*** Source text Section Begins ***

I'm working on a patch where "barrier=1" will use a barrier before and
after, and "barrier=1,journal_async_commit" will use a barrier after.
- Ted
--
And here it is.... Comments, please. And Eric, if you have a chance to benchmark this to see how this patch works out, comparing "barrier=0, "barrier=1", and "barrier=1,journal_async_commit", as we had discussed earlier on the ext4, I'd be very much obliged. As I mentioned earlier, adding blkdev_issue_flush() to ext[34]/fsync.c is I believe not necessary. We should be doing the right thing in the commit.c file. In the future, if we want some extra bonus points, in the case where writes have taken place to the inode, but no metadata operations have taken place (the common case when a database is writing to a pre-existing tablespace), it would be nice if fsync() could notice this case, force out the datablocks the old-fashioned way without forcing an journal commit, and then calling blkdev_issue_flush(). That should give us some nice performance wins for database workloads; unfortunately it probably won't do us any good on mailserver workloads. Regards, - Ted From ce99d82266d003e9b2284a1f46bd6f0e3a87c066 Mon Sep 17 00:00:00 2001 From: Theodore Ts'o <tytso@mit.edu> Date: Mon, 19 May 2008 22:40:52 -0400 Subject: [PATCH] ext4: Fix use of write barrier in commit logic We were previously using set_buffer_ordered() and then calling submit_bh() to write the commit block, which resulted in this flush behavior: write log blocks blkdev_issue_flush() // flush #1 write commit block blkdev_issue_flush() // flush #2 write metadata blocks And if the journal_async_commit mount option was used, the commit was written without using set_buffer_ordered(), which resulted in no flushes happening at all. Change the commit code to use blkdev_issue_flush() explicitly, and to omit flush #1 if journal_async_commit is enabled, but to always perform the second flush if write barriers are enabled. This change should hopefully reduce the overhead of using write barriers when an ext4 filesystem is mounted using "barrier=1,journal_async_commit", while still maintaining ...

*** Source text Section Ends ***
*** Source data Section Begins ***

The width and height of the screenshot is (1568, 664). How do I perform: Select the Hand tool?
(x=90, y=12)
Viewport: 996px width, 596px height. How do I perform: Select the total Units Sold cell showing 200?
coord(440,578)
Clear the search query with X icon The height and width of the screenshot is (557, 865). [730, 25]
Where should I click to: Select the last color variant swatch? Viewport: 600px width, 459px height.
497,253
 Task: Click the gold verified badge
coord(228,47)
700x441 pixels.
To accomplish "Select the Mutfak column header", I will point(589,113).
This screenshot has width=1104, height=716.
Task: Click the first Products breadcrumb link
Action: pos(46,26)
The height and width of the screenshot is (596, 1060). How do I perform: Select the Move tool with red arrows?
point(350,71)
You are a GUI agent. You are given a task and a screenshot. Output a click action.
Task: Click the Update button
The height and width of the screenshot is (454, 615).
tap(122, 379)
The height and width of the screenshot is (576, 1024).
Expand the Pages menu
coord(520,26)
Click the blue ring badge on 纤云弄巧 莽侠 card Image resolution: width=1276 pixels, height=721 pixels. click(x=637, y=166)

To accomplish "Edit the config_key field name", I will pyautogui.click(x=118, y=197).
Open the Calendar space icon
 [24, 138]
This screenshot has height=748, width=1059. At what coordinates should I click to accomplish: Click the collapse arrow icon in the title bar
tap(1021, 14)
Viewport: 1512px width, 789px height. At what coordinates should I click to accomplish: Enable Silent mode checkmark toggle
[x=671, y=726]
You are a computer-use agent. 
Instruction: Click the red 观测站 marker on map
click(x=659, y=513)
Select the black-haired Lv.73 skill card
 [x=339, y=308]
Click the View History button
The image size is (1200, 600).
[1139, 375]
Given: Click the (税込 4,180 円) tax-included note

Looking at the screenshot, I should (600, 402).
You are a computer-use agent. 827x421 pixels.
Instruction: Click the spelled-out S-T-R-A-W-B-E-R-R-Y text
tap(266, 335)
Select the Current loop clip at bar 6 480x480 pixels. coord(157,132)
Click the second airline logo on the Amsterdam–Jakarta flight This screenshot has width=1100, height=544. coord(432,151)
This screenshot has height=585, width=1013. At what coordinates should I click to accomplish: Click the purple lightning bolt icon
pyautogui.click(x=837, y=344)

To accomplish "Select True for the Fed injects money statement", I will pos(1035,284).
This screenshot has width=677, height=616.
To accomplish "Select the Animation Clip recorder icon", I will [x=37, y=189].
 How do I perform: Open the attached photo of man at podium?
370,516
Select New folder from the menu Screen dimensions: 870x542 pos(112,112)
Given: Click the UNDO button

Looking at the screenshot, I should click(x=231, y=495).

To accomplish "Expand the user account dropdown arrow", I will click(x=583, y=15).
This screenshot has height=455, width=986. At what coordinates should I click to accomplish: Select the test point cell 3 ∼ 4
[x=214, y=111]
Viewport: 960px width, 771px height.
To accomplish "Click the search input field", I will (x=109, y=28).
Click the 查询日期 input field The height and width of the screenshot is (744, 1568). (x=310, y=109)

*** Source data Section Ends ***

» Work request: Reproduce the ext4 write-barrier patch message above word for word, from start to finish.

» Exercise solution:
I'm working on a patch where "barrier=1" will use a barrier before and
after, and "barrier=1,journal_async_commit" will use a barrier after.
- Ted
--
And here it is.... Comments, please. And Eric, if you have a chance to benchmark this to see how this patch works out, comparing "barrier=0, "barrier=1", and "barrier=1,journal_async_commit", as we had discussed earlier on the ext4, I'd be very much obliged. As I mentioned earlier, adding blkdev_issue_flush() to ext[34]/fsync.c is I believe not necessary. We should be doing the right thing in the commit.c file. In the future, if we want some extra bonus points, in the case where writes have taken place to the inode, but no metadata operations have taken place (the common case when a database is writing to a pre-existing tablespace), it would be nice if fsync() could notice this case, force out the datablocks the old-fashioned way without forcing an journal commit, and then calling blkdev_issue_flush(). That should give us some nice performance wins for database workloads; unfortunately it probably won't do us any good on mailserver workloads. Regards, - Ted From ce99d82266d003e9b2284a1f46bd6f0e3a87c066 Mon Sep 17 00:00:00 2001 From: Theodore Ts'o <tytso@mit.edu> Date: Mon, 19 May 2008 22:40:52 -0400 Subject: [PATCH] ext4: Fix use of write barrier in commit logic We were previously using set_buffer_ordered() and then calling submit_bh() to write the commit block, which resulted in this flush behavior: write log blocks blkdev_issue_flush() // flush #1 write commit block blkdev_issue_flush() // flush #2 write metadata blocks And if the journal_async_commit mount option was used, the commit was written without using set_buffer_ordered(), which resulted in no flushes happening at all. Change the commit code to use blkdev_issue_flush() explicitly, and to omit flush #1 if journal_async_commit is enabled, but to always perform the second flush if write barriers are enabled. This change should hopefully reduce the overhead of using write barriers when an ext4 filesystem is mounted using "barrier=1,journal_async_commit", while still maintaining ...